It comes from years of SGML and although you are technicall correct that XML
"... does not constrain the semantics, use, or (beyond syntax) names of the
element types and attributes.." I think that both common sense and common
practices both point in that direction. Also, XMI and UML also heavily
weigh in the representation of objects (not scoped to programming objects)
by this use of elements and attributes.
XML 1.0 also does not recommend against the use of mixed content but I think
you will also find that in general the best practice is to avoid it.
As far as the use of Attributes, I quote from XML 1.0:
"Attributes are used to associate name-value pairs with elements. Attribute
specifications may appear only within start-tags and empty-element tags;
thus, the productions used to recognize them appear in 3.1 Start-Tags,
End-Tags, and Empty-Element Tags. Attribute-list declarations may be used:
a.. To define the set of attributes pertaining to a given element type."
My interpretation of this means that an Attribute must have some special
meaning to the Element that contains it. The syntax associates attribute
directly with elements. You would not often use an attribute as a stand
alone part of an XML document. This is simply not common sense. Using
<value> is meaningless semantically unless you know what it referes to. If
modelled properly, there is an association with another item. A UML model
will show the relationship of that association and if there is a dependancy,
it can represent that.
> What if your adjective has a structure and needs mixed content ?

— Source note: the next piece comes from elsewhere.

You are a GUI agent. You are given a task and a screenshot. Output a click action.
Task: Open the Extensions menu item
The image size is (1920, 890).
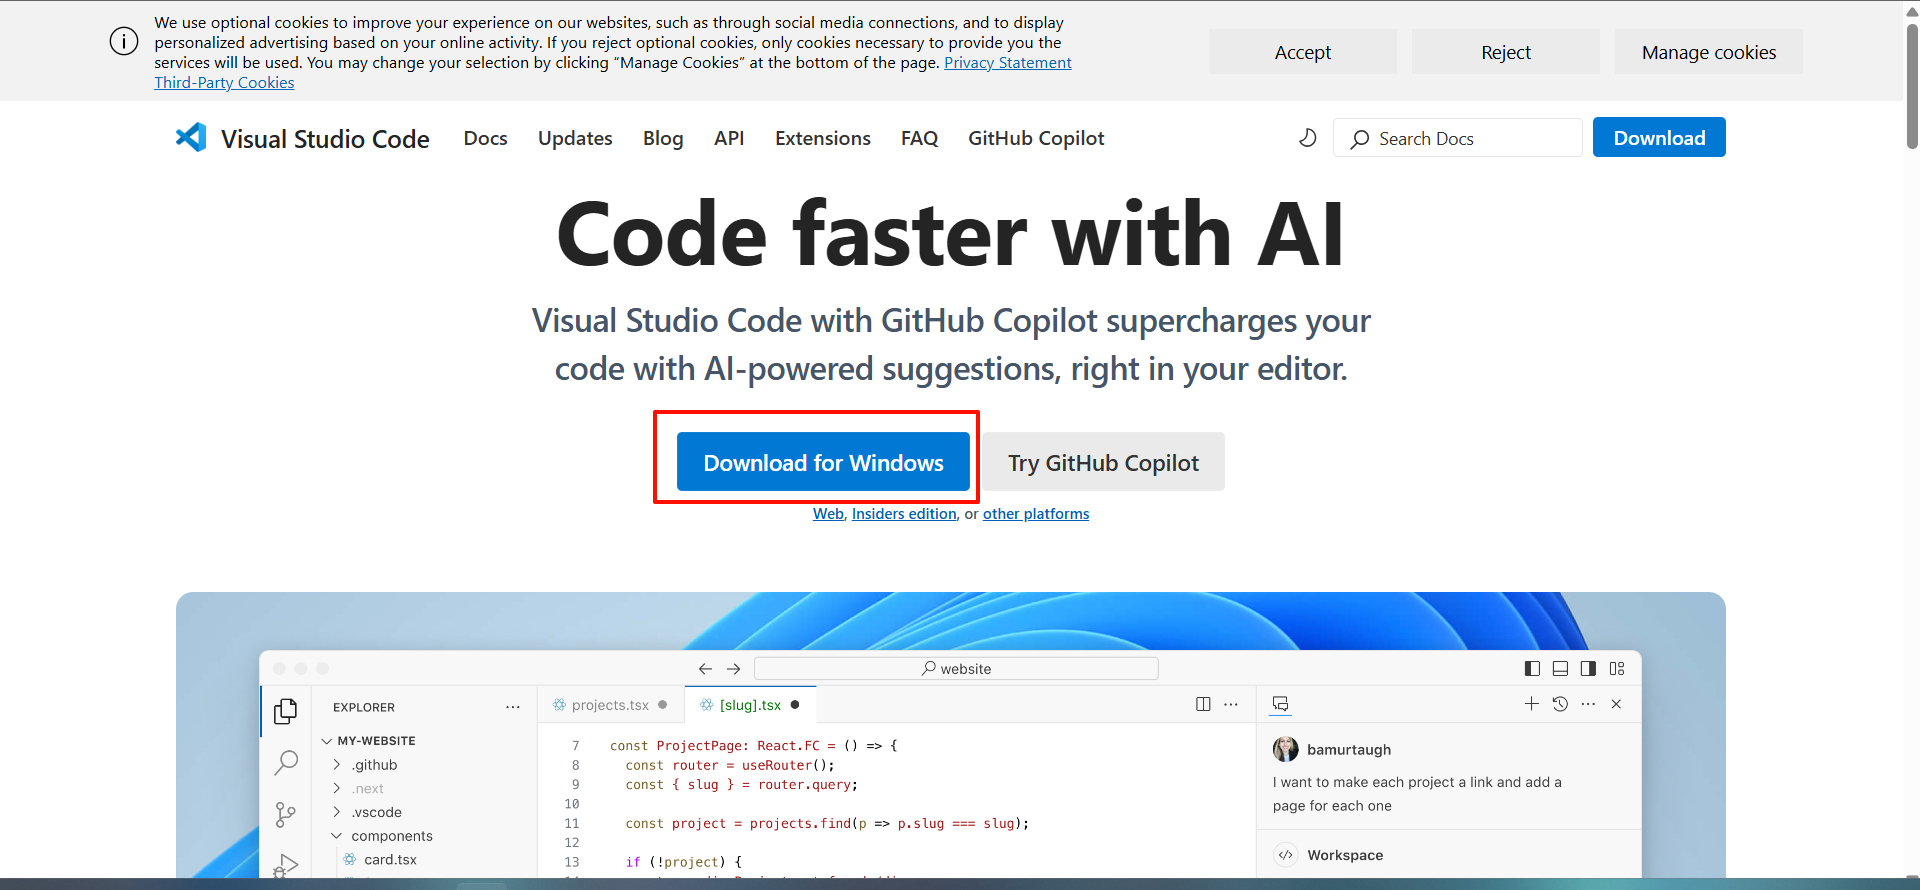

I am unclear of what you are referring to. An adjective which describes a
unique property of an element does not have any structure other than the "
name='value' " bestowed upon it by XML 1.0 syntax constraints.
> What if your adjective can have several values ?
> What if the order between your adjectives is significant ?
That is a not a function of XML itself. That is a requirement of a handler
written to make use of what the parser returns. Sure people may argue that
XML DTD's are needing additional functionality here but I belive if your XML
is modelled corectly, it should not ever be the case. Can you provide an
example where the document instance itself has a critical need to have
attributes appear in a certain order (not the end user of the document).